* Exercise aim
Find the word "dimensions" in the records and copy every line where it occurs.

* Data provided
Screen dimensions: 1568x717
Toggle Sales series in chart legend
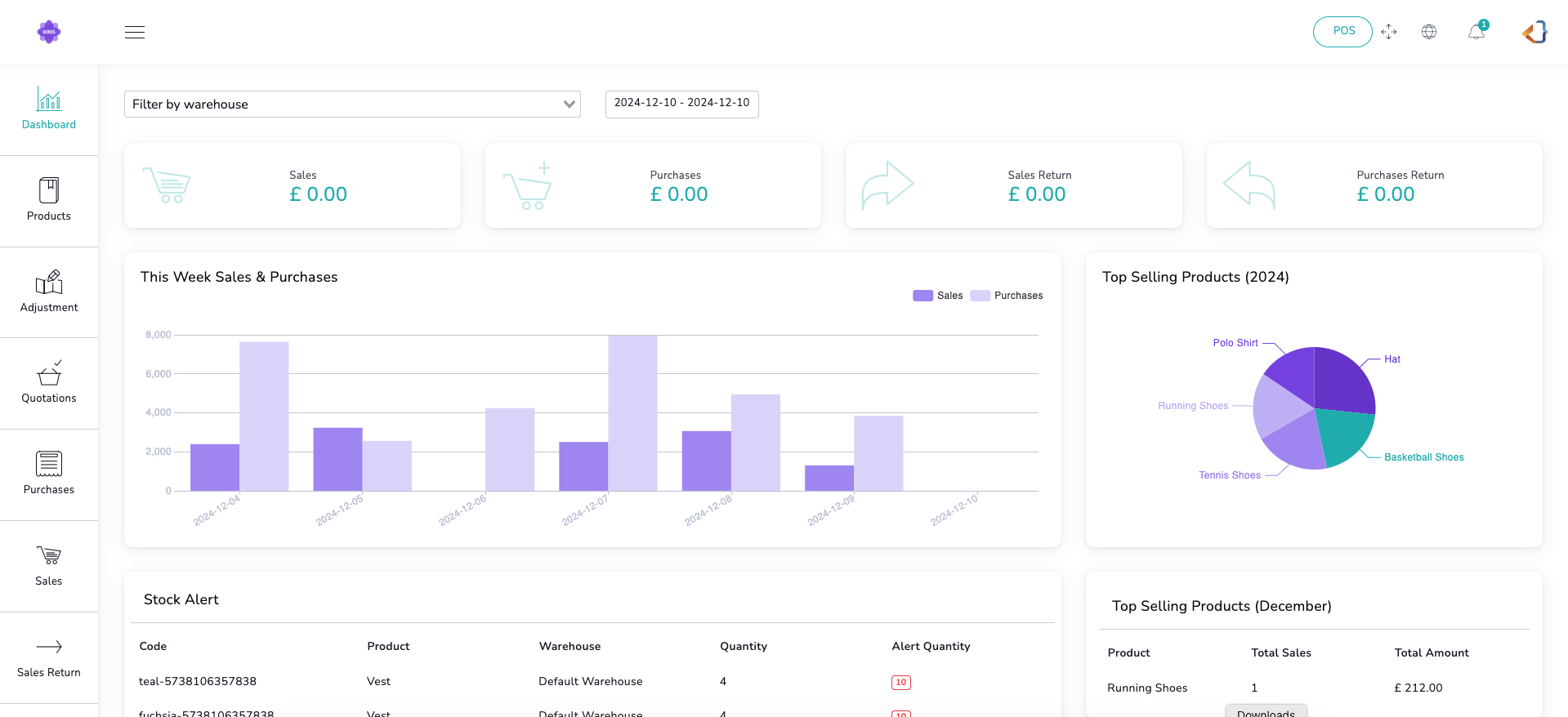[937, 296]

* * *

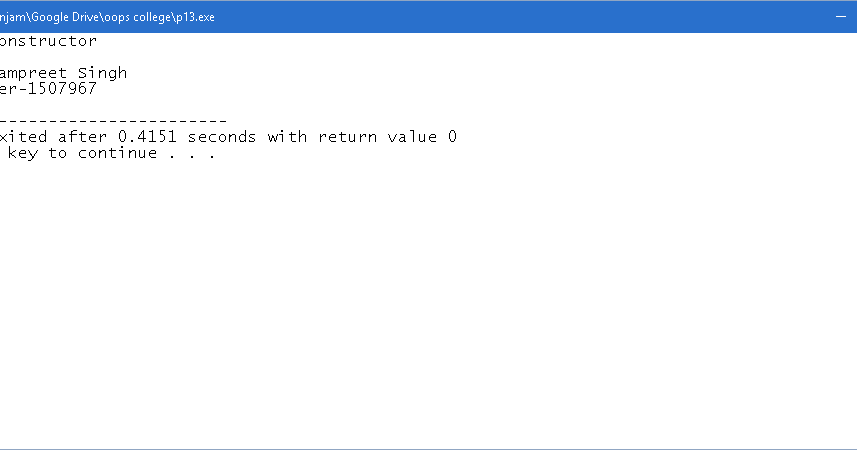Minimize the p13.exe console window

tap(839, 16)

...

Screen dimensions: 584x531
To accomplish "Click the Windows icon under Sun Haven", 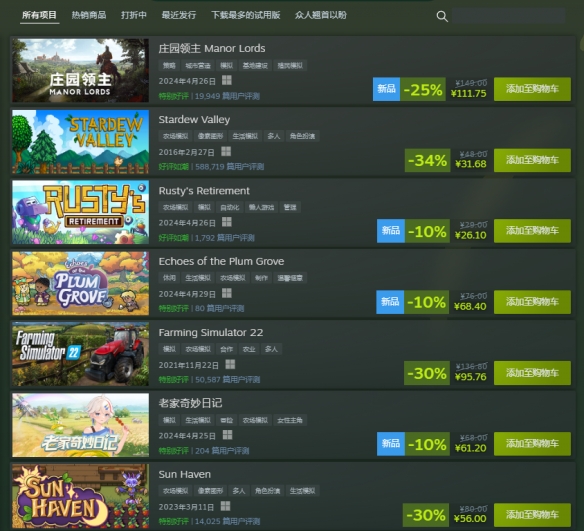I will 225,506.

* Written solution
Screen dimensions: 1568x717
Screen dimensions: 584x531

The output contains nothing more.